ACTIVITY
Report every line of the records beneath this task that holds the string "avatar".

THE INPUT
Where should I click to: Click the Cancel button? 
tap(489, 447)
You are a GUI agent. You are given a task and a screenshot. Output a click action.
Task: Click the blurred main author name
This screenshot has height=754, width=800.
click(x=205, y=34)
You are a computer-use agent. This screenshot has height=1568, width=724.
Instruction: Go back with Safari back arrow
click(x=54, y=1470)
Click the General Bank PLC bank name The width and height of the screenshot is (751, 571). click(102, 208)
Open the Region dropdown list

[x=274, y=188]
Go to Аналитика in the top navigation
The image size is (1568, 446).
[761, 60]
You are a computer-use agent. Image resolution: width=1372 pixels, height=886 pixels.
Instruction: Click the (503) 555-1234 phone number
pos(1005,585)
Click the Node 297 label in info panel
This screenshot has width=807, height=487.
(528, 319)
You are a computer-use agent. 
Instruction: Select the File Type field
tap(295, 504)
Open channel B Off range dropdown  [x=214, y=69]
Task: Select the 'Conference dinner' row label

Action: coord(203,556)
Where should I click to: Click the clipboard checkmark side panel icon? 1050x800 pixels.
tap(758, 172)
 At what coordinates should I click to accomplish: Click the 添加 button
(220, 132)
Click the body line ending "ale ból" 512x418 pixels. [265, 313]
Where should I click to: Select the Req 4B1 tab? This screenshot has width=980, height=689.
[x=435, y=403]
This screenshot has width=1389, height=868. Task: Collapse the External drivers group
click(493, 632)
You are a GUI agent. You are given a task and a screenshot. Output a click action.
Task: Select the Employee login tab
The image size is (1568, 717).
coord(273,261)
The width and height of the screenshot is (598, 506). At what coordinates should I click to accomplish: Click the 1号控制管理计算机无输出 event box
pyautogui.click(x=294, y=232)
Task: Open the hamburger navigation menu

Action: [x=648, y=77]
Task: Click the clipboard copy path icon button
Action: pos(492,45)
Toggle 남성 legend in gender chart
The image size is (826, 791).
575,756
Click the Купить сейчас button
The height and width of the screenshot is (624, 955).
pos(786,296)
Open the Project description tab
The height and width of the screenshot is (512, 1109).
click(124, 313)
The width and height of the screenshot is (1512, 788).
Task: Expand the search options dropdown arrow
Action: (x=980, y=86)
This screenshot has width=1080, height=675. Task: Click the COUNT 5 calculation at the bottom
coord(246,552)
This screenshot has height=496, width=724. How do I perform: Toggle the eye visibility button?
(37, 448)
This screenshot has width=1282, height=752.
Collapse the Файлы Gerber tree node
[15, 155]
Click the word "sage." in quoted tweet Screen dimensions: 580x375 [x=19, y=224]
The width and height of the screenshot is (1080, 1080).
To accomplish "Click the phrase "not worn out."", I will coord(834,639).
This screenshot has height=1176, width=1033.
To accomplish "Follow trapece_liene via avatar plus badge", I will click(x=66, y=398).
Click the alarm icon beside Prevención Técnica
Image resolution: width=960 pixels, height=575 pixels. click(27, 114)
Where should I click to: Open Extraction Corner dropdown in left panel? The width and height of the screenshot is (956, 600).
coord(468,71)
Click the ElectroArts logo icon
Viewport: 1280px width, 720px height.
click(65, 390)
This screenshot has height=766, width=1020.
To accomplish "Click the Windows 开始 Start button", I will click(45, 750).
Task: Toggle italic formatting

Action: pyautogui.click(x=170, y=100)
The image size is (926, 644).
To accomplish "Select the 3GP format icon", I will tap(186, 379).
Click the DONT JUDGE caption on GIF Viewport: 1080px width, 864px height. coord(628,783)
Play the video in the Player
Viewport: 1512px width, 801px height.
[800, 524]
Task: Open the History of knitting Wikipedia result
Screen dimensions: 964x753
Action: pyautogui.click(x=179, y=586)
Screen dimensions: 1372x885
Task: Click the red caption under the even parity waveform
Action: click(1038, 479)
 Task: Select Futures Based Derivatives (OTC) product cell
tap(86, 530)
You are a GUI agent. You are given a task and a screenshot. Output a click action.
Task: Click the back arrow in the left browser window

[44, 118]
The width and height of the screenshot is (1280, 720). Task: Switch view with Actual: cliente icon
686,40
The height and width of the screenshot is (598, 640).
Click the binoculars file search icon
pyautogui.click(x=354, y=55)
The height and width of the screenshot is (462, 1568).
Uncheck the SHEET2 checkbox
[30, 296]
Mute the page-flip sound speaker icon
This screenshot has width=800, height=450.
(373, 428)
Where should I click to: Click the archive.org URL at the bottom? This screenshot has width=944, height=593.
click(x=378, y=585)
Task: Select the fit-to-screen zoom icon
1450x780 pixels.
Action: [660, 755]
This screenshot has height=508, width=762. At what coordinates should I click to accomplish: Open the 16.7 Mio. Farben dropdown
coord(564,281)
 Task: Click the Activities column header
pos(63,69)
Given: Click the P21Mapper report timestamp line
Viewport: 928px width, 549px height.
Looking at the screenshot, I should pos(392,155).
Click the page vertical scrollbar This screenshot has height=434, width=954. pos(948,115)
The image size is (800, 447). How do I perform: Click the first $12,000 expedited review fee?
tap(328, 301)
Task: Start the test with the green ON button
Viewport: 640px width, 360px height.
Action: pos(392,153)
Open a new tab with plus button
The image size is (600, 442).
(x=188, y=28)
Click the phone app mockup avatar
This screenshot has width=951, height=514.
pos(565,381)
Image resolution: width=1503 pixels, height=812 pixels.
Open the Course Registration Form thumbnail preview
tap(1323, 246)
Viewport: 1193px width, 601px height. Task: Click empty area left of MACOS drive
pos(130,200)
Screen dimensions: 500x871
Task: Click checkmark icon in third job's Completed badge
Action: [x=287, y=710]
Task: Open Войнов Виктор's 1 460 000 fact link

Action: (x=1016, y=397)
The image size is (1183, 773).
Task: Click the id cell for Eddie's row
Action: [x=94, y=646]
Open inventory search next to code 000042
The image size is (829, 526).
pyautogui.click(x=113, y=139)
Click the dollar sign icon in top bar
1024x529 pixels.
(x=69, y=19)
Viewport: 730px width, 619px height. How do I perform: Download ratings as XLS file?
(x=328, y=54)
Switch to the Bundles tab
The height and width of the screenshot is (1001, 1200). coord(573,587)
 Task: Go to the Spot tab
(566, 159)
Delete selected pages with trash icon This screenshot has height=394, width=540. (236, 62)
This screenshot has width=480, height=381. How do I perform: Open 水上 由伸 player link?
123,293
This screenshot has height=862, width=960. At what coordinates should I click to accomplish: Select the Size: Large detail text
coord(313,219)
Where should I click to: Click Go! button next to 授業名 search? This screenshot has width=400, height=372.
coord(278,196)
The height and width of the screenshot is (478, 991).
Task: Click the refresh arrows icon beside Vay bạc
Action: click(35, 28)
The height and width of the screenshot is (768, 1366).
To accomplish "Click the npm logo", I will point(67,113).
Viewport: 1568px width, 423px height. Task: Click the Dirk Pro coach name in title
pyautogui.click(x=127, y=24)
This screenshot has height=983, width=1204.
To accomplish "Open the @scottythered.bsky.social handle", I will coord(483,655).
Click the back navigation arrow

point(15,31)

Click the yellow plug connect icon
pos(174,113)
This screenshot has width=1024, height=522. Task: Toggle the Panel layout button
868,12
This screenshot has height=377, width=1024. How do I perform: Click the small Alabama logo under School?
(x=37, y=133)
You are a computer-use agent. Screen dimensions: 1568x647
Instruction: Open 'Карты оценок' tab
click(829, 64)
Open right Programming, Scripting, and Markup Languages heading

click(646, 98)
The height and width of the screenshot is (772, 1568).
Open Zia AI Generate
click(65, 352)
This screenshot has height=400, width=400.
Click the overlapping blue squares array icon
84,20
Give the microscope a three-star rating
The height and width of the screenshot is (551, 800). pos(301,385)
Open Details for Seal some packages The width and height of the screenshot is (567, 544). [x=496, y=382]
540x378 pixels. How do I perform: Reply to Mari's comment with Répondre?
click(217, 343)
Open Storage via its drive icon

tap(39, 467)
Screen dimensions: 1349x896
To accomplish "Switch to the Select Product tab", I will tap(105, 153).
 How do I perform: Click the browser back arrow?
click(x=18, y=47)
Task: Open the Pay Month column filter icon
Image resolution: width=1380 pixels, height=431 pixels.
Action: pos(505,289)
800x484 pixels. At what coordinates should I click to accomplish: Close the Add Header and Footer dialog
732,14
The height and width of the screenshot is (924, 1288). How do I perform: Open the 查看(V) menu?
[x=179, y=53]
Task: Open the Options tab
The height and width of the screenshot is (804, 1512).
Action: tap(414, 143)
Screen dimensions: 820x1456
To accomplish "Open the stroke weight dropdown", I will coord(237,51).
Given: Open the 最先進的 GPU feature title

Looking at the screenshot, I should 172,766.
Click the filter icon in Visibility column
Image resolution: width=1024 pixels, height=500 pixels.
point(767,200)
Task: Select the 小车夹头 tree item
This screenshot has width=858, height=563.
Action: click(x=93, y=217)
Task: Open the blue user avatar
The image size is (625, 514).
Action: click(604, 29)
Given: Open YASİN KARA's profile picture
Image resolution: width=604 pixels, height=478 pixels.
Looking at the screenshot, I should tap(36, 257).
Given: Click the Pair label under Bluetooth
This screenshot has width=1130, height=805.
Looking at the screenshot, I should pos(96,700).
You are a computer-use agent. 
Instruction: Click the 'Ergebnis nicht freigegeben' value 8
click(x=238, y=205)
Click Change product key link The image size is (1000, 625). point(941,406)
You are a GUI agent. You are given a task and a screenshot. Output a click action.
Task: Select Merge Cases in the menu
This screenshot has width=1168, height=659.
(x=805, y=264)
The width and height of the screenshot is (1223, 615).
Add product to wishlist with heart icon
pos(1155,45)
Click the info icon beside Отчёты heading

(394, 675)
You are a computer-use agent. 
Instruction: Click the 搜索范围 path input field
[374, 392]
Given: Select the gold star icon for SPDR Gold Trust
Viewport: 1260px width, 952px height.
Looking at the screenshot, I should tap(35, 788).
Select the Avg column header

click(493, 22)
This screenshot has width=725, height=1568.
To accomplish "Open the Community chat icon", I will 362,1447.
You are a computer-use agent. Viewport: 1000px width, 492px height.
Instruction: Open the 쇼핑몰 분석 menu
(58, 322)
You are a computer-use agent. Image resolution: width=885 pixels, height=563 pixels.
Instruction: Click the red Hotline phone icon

RESPONSE FOR THIS EXERCISE
To accomplish "Follow trapece_liene via avatar plus badge", I will click(x=66, y=398).
Click the phone app mockup avatar
Task: Open the blue user avatar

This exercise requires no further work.